FIG. 6 is a block diagram of an example computing device 600 that may perform one or more of the operations described herein, in accordance with the present embodiments. The computing device 600 may be connected to other computing devices in a LAN, an intranet, an extranet, and/or the Internet. The computing device 600 may operate in the capacity of a server machine in client-server network environment or in the capacity of a client in a peer-to-peer network environment. The computing device 600 may be provided by a personal computer (PC), a set-top box (STB), a server, a network router, switch or bridge, or any machine capable of executing a set of instructions (sequential or otherwise) that specify actions to be taken by that machine. Further, while only a single computing device 600 is illustrated, the term “computing device” shall also be taken to include any collection of computing devices that individually or jointly execute a set (or multiple sets) of instructions to perform the methods discussed herein.

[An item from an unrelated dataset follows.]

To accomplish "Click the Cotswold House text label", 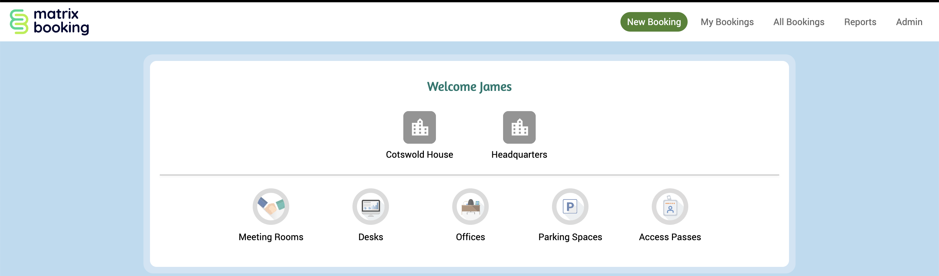I will point(419,155).
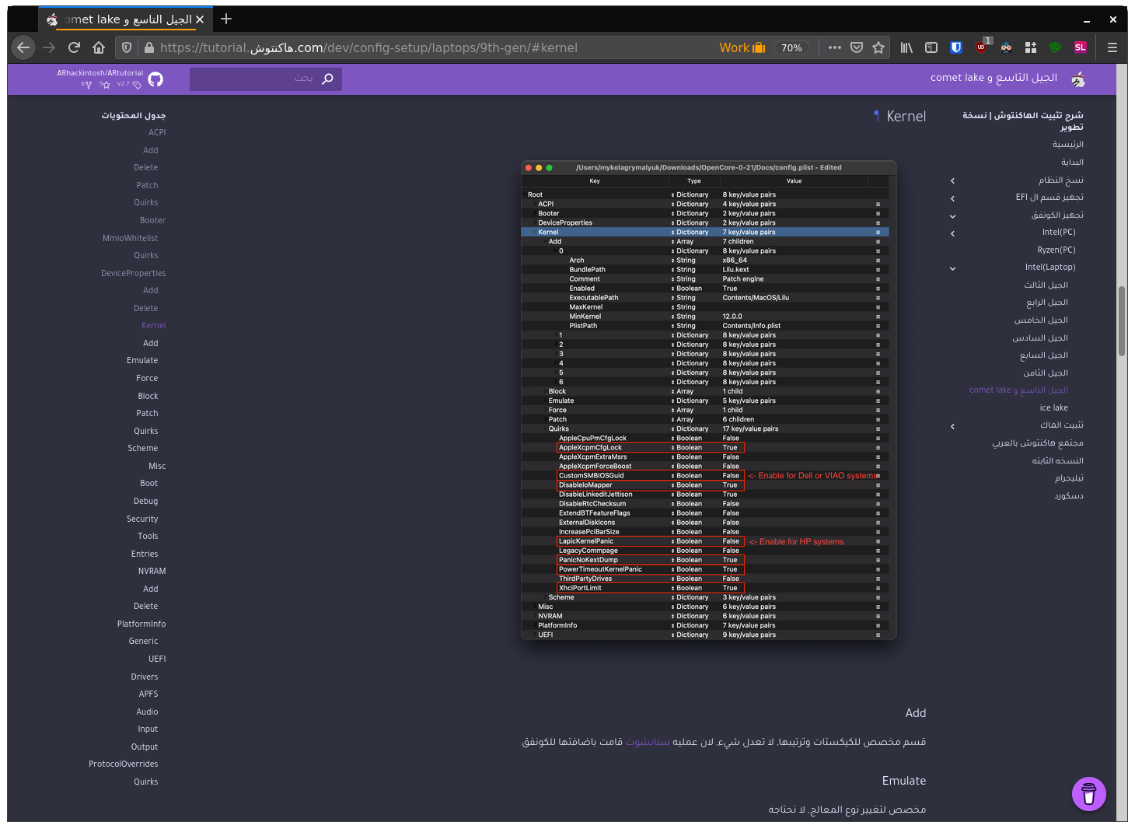Open the ice lake page link
Screen dimensions: 1135x829
pos(1053,408)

The example computing device 600 may include a computer processing device (e.g., a general purpose processor, ASIC, etc.) 602, a main memory 604, a static memory 606 (e.g., flash memory and a data storage device 608), which may communicate with each other via a bus 610. The computer processing device 602 may be provided by one or more general-purpose processing devices such as a microprocessor, central processing unit, or the like. In an illustrative example, computer processing device 602 may comprise a complex instruction set computing (CISC) microprocessor, reduced instruction set computing (RISC) microprocessor, very long instruction word (VLIW) microprocessor, or a processor implementing other instruction sets or processors implementing a combination of instruction sets. The computer processing device 602 may also comprise one or more special-purpose processing devices such as an application specific integrated circuit (ASIC), a field programmable gate array (FPGA), a digital signal processor (DSP), network processor, or the like. The computer processing device 602 may be configured to execute the operations described herein, in accordance with one or more aspects of the present disclosure, for performing the operations and steps discussed herein.

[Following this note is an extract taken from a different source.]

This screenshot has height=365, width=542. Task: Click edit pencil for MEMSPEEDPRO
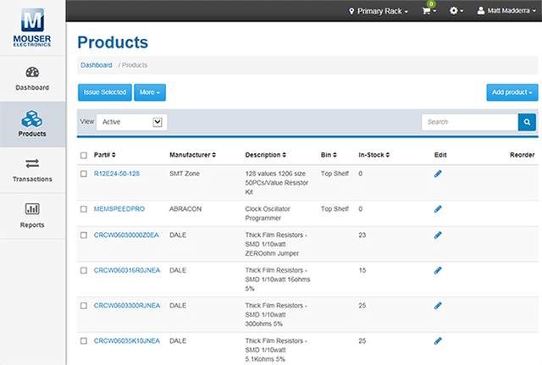pyautogui.click(x=438, y=208)
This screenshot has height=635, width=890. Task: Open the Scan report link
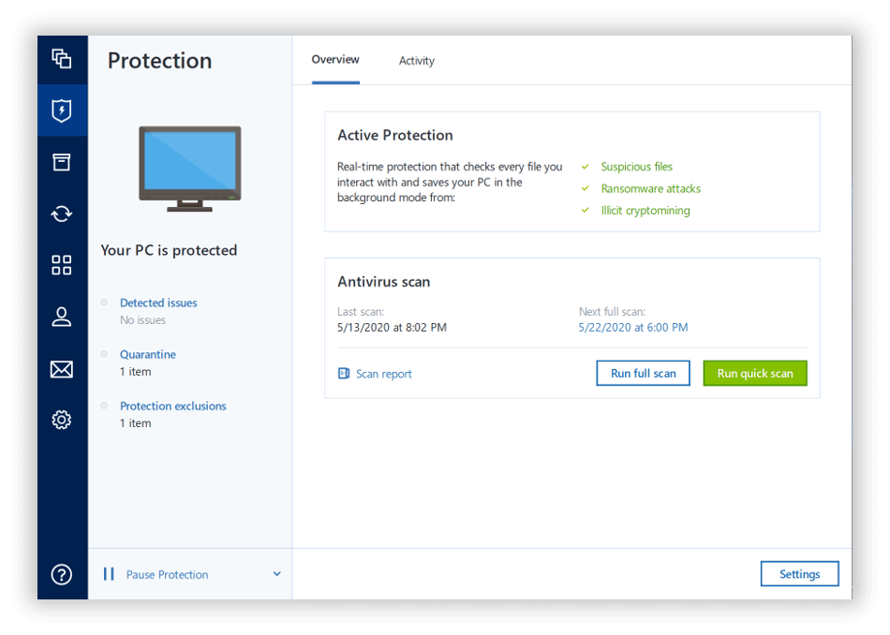tap(382, 373)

The computing device 600 may further include a network interface device 612, which may communicate with a network 614. The data storage device 608 may include a machine-readable storage medium 616 on which may be stored one or more sets of instructions, e.g., instructions for carrying out the operations described herein, in accordance with one or more aspects of the present disclosure. Instructions 618 implementing a model generation module (e.g., model generation module 114 illustrated in FIG. 1) may also reside, completely or at least partially, within main memory 604 and/or within computer processing device 602 during execution thereof by the computing device 600, main memory 604 and computer processing device 602 also constituting computer-readable media. The instructions may further be transmitted or received over the network 614 via the network interface device 612.

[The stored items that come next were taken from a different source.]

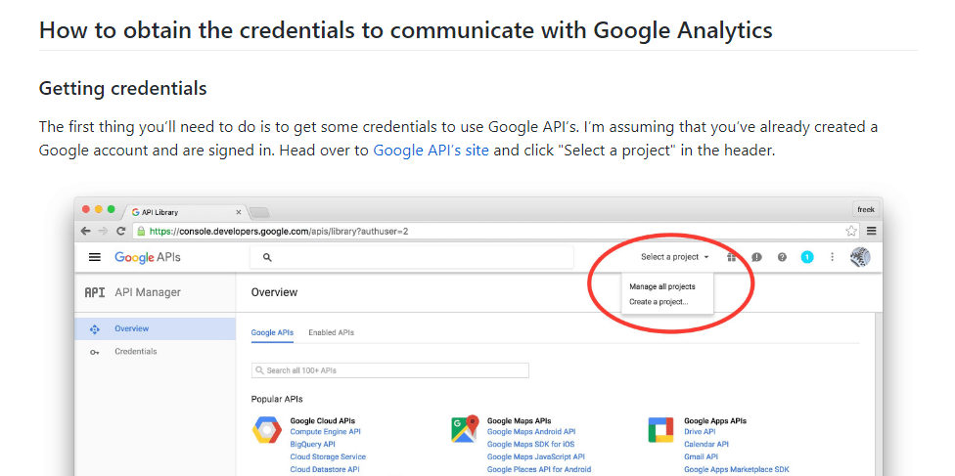Bookmark the page with the star icon
The width and height of the screenshot is (955, 476).
[851, 232]
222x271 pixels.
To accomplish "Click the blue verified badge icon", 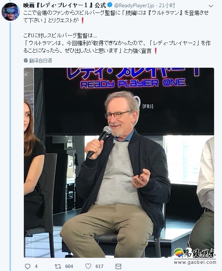I will 110,5.
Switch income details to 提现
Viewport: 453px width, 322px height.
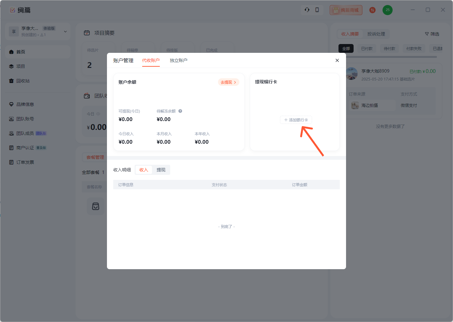tap(161, 170)
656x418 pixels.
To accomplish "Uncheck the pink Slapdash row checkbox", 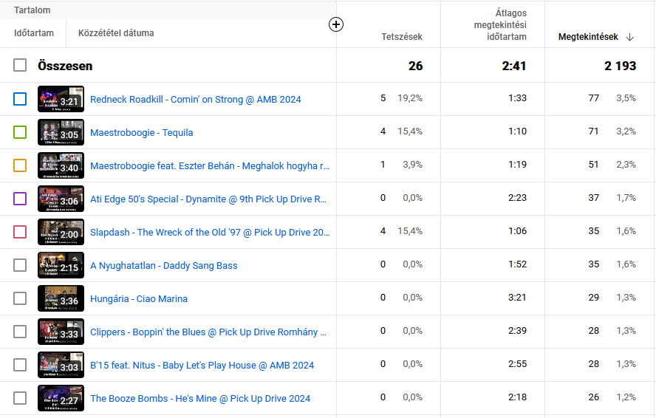I will coord(20,232).
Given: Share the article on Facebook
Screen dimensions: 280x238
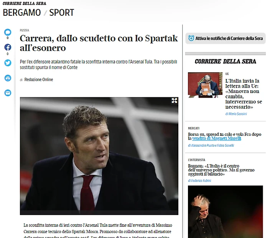Looking at the screenshot, I should coord(8,47).
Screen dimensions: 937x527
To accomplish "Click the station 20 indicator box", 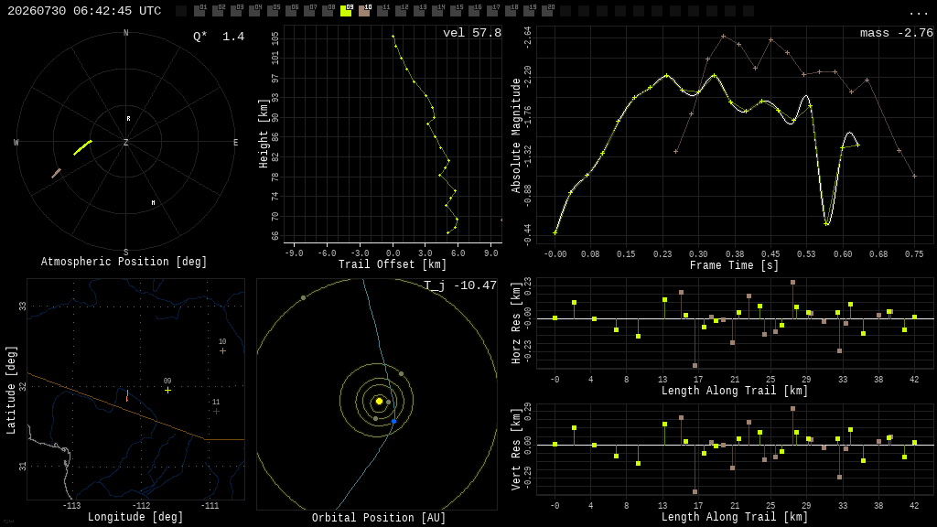I will (547, 11).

While machine-readable storage medium 616 is shown in an illustrative example to be a single medium, the term “computer-readable storage medium” should be taken to include a single medium or multiple media (e.g., a centralized or distributed database and/or associated caches and servers) that store the one or more sets of instructions. The term “computer-readable storage medium” shall also be taken to include any medium that is capable of storing, encoding or carrying a set of instructions for execution by the machine and that cause the machine to perform the methods described herein. The term “computer-readable storage medium” shall accordingly be taken to include, but not be limited to, solid-state memories, optical media and magnetic media.

Embodiments of the subject matter and the operations described in this specification can be implemented in digital electronic circuitry, or in computer software, firmware, or hardware, including the structures disclosed in this specification and their structural equivalents, or in combinations of one or more of them. Embodiments of the subject matter described in this specification can be implemented as one or more computer programs, i.e., one or more modules of computer program instructions, encoded on computer storage medium for execution by, or to control the operation of, data processing apparatus. Alternatively, or in addition, the program instructions can be encoded on an artificially-generated propagated signal, e.g., a machine-generated electrical, optical, or electromagnetic signal, that is generated to encode information for transmission to suitable receiver apparatus for execution by a data processing apparatus. A computer storage medium can be, or be included in, a computer-readable storage device, a computer-readable storage substrate, a random or serial access memory array or device, or a combination of one or more of them. Moreover, while a computer storage medium is not a propagated signal, a computer storage medium can be a source or destination of computer program instructions encoded in an artificially-generated propagated signal. The computer storage medium can also be, or be included in, one or more separate physical components or media (e.g., multiple CDs, disks, or other storage devices).

The operations described in this specification can be implemented as operations performed by a data processing apparatus on data stored on one or more computer-readable storage devices or received from other sources.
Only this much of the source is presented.